Assemblée nationale RDC : Finances publiques et science entrent en chantier législatif sous haute tension institutionnelle

Recevabilité votée, cadre juridique en mutation

Selon des informations consultées par la rédaction de Voltefaceinfos7.com à partir d’un communiqué de l’ACP, l’Assemblée nationale de la République démocratique du Congo a déclaré recevables, vendredi 15 mai 2026, deux propositions de loi majeures portant sur les finances publiques et la recherche scientifique. Une décision prise au Palais du peuple à Kinshasa, dans un contexte de modernisation accélérée du cadre législatif national.

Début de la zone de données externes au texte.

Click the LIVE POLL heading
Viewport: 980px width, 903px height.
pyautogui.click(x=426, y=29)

L’économie publique en recomposition

Porté par le député Flory Mapamboli, le texte sur les finances publiques vise le renforcement des mécanismes de mobilisation des ressources de l’État, notamment via les titres publics. Une réforme perçue comme stratégique dans un pays où la pression budgétaire reste structurelle.

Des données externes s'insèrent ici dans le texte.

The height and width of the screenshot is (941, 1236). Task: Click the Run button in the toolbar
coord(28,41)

La science au cœur du renouveau institutionnel

Parallèlement, la proposition de loi de la députée Dorothée Madiya ambitionne d’actualiser le cadre juridique de la recherche scientifique et technologique, afin de l’adapter aux transformations contemporaines du savoir et de l’innovation.

Travail parlementaire sous vigilance politique

Présidée par le deuxième vice-président Christophe Mboso N’kodia Pwanga, la plénière a également examiné des rapports sectoriels, notamment sur l’agriculture, ainsi que des motions liées à des tensions politiques et sociales signalées dans plusieurs provinces.

Entre réformes et réalités de terrain

La recevabilité de ces textes marque une étape procédurale clé, mais ouvre surtout une phase technique en commissions : ECOFIN pour les finances, socio-culturelle pour la recherche. Dans un État en quête de consolidation institutionnelle, la législation devient un instrument de transformation structurelle.

Comme le rappelait Montesquieu, « les lois inutiles affaiblissent les lois nécessaires ». En RDC, le défi n’est plus seulement de légiférer, mais de produire des normes capables de s’incarner dans la réalité économique et scientifique du pays.